嘘ばかりの空蝉
『……また君か』
コレクションの手入れをしながら背中に隠れる影に声をかける。傍から見れば誰もいない空間にしか見えないのだが。
『隠れても俺には分かるよ。カグラさん』
隠れている人物の名前を呼ぶと今まで影だけだった存在が具現化していく。ぬっと現れたカグラは愉快そうに微笑むと彼の頭を撫でた。
『人間の癖に私の居場所が分かるなんて、本当に不思議な子ね』
子供扱いをしているカグラはまるで自分の子供のように彼を抱きしめる。そんなカグラの態度に呆れている彼は深い溜息を吐くと言葉を漏らした。
『今掃除してるんだけど、邪魔』
『あらあら』
『からかいに来たのかな? 俺には君を相手にする時間さえ惜しいんだけど……』
淡々と話す彼の声はいつも単調な音程を保っている。この子にも感情はあるはずなのに違和感を感じているカグラ。最初はその違和感を払拭しようと考えていたのだが、これも彼の個性と言う結論に行き着いてからは心地よく感じるようになったのだ。この世界で彼は自分に与えられた立場や人間性を上手く演じている。他者から見たら笑顔が素敵な優しい人で通っている彼は人間から距離を置き、自分の世界に閉じこもると最初から感情など持ち合わせていないように冷淡で無表情。死者が一人の人間に特別な興味を抱くのは珍しい事ではないが、カグラは特別扱いを基本しない。そんな彼女が興味を抱いた自体が奇跡とも呼べるのかもしれない。
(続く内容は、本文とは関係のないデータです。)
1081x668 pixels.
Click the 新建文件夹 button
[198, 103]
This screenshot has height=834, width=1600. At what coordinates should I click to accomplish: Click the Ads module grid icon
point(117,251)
『カグラさん。あゆ姉に黙って此処に来たんだろ? あまり良くないと思うんだけど、そう思うのは俺だけ?』
あゆの名前が出た瞬間満たされていた感情に水を差されたみたいで、年甲斐もなくムッとしてしまう。カグラの事を案じて言っただけなのだが、自分の事は『カグラさん』でもあゆの事は『あゆ姉』と距離感の差を感じてしまう表現をされる度に、ついいじわるをしたくなってしまう。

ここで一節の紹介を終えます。